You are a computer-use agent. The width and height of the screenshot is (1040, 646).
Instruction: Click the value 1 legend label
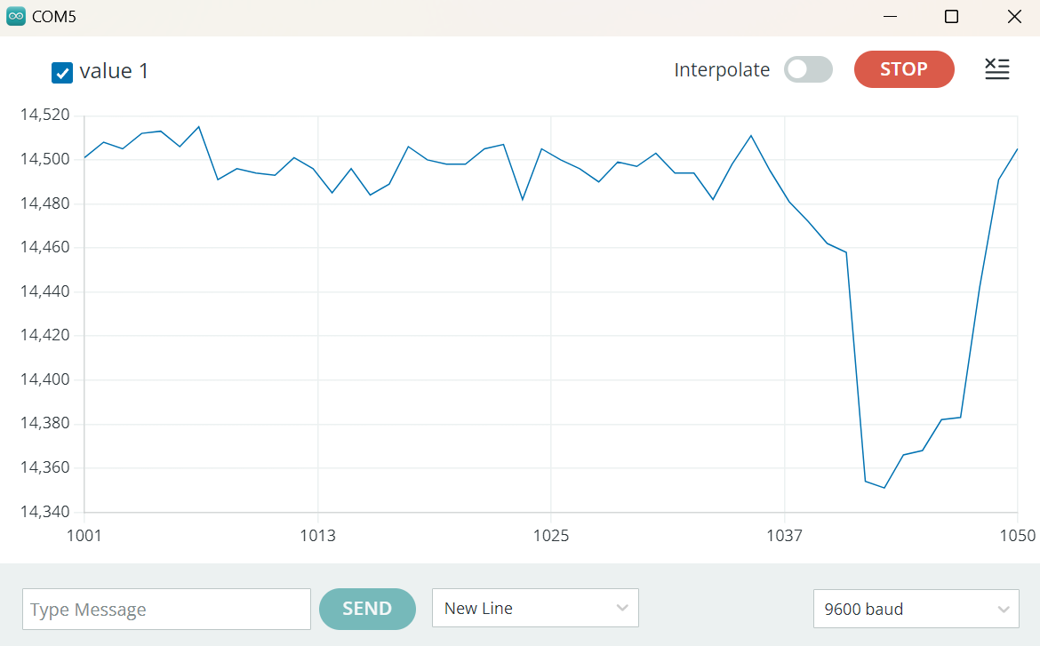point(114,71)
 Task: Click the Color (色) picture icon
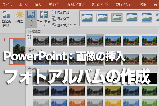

○ ○ ○ ○

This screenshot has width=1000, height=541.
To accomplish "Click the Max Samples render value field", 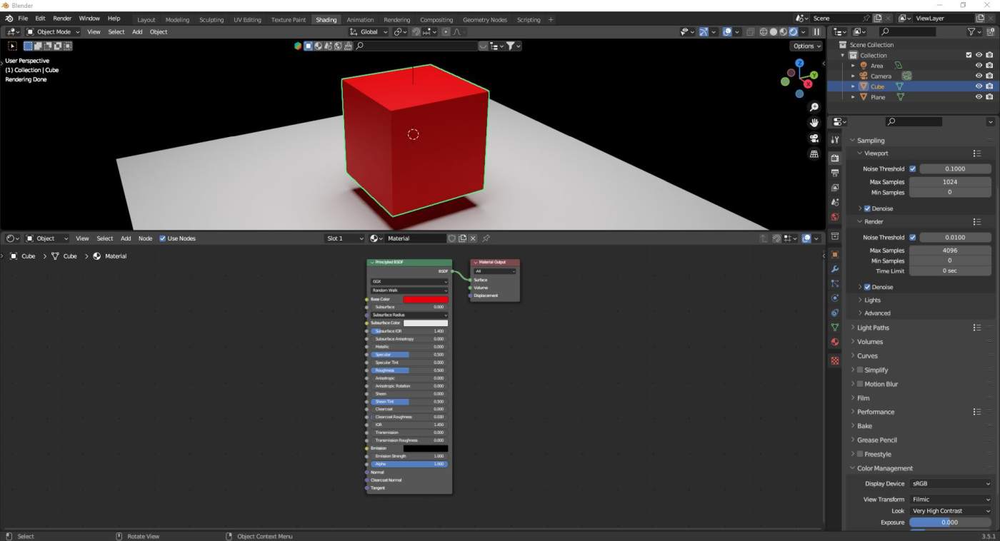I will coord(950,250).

○ ○ ○ ○

- [Work required] In the listing above, find the line with "Instruction: Click the value 1 legend label" and the line with "Task: Click the Color (色) picture icon". Transcribe those two and everything between, exactly, leaving out pictures.

- [Answer box]
Instruction: Click the value 1 legend label
point(114,71)
 Task: Click the Color (色) picture icon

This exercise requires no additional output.